Celebrating Mass with more than 40,000 Catholics in Cameroon, Pope Benedict XVI urged African families to reject the "tyranny of materialism" and other social changes that risk eroding the continent's traditional values.
"Brothers and sisters in Cameroon and throughout Africa, you who have received from God so many human virtues, take care of your souls! Do not let yourselves be captivated by selfish illusions and false ideals!" the pope said in a homily March 19 at the Amadou Ahidjo soccer stadium in Yaounde.
The Pope held out St. Joseph, whose feast day was celebrated the same day, as a model for husbands and fathers in Africa. He made a special plea for husbands to treat their wives with respect and love, as St. Joseph treated Mary. It is a sensitive topic in Africa, where in many places wives are still considered the property of their husbands and subservient to them.

The pope also offered special words to young Africans, asking them to allow Christ into their lives and, if they feel called, to enter the "supreme service" of the priesthood or consecrated life.
"To the children who no longer have a father, or who live abandoned in the poverty of the streets, to those forcibly separated from their parents, to the maltreated and abused, to those constrained to join paramilitary forces that are terrorizing some countries, I would like to say: God loves you, he has not forgotten you and St. Joseph protects you!" he said, as the crowd burst into applause.

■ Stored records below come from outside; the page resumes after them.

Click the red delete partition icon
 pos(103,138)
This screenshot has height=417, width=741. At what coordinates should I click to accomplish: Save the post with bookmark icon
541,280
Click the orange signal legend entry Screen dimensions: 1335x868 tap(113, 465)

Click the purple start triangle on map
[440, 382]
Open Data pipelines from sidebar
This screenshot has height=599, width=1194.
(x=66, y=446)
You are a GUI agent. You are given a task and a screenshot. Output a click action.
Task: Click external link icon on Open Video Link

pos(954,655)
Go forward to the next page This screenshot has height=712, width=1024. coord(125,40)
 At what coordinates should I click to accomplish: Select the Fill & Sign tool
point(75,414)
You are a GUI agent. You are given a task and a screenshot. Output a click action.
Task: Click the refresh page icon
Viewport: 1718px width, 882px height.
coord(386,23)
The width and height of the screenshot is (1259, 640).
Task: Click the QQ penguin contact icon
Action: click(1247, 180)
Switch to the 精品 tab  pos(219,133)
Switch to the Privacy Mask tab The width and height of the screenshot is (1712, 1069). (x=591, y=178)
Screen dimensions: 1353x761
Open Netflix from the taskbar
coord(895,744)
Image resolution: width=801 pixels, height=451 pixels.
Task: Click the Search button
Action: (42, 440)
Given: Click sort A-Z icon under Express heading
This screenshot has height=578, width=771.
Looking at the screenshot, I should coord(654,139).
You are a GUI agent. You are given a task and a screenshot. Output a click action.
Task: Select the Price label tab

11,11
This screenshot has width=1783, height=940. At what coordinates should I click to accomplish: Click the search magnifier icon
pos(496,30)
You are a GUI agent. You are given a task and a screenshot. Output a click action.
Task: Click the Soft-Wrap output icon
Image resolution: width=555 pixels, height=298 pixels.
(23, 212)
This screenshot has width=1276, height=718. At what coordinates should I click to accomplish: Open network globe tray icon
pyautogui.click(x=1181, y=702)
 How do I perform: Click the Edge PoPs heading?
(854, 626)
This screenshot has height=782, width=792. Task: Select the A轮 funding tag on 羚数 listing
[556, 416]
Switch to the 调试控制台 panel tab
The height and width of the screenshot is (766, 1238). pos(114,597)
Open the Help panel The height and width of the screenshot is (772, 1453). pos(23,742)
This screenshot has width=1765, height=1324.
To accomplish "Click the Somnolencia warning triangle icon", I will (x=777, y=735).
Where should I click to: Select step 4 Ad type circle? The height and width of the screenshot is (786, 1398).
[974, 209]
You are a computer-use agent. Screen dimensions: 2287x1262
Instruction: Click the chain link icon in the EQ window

At the end of the liturgy, the pope handed out the 60-page working document for the Oct. 4-25 Synod of Bishops for Africa. The text called on Catholics to help end the rampant injustice that fuels conflicts on the continent and usher in an era of peace. It said the synod would examine ways to better prepare the faithful in Africa for a more visible and active role in promoting unity both in the church and society.
The document said globalization "infringes on Africa's rights" and tends "to be the vehicle for the domination of a single, cultural model and a culture of death." But it also pinned the blame for many of Africa's ills on the evil in people's hearts, which makes them thirsty for riches, power or revenge.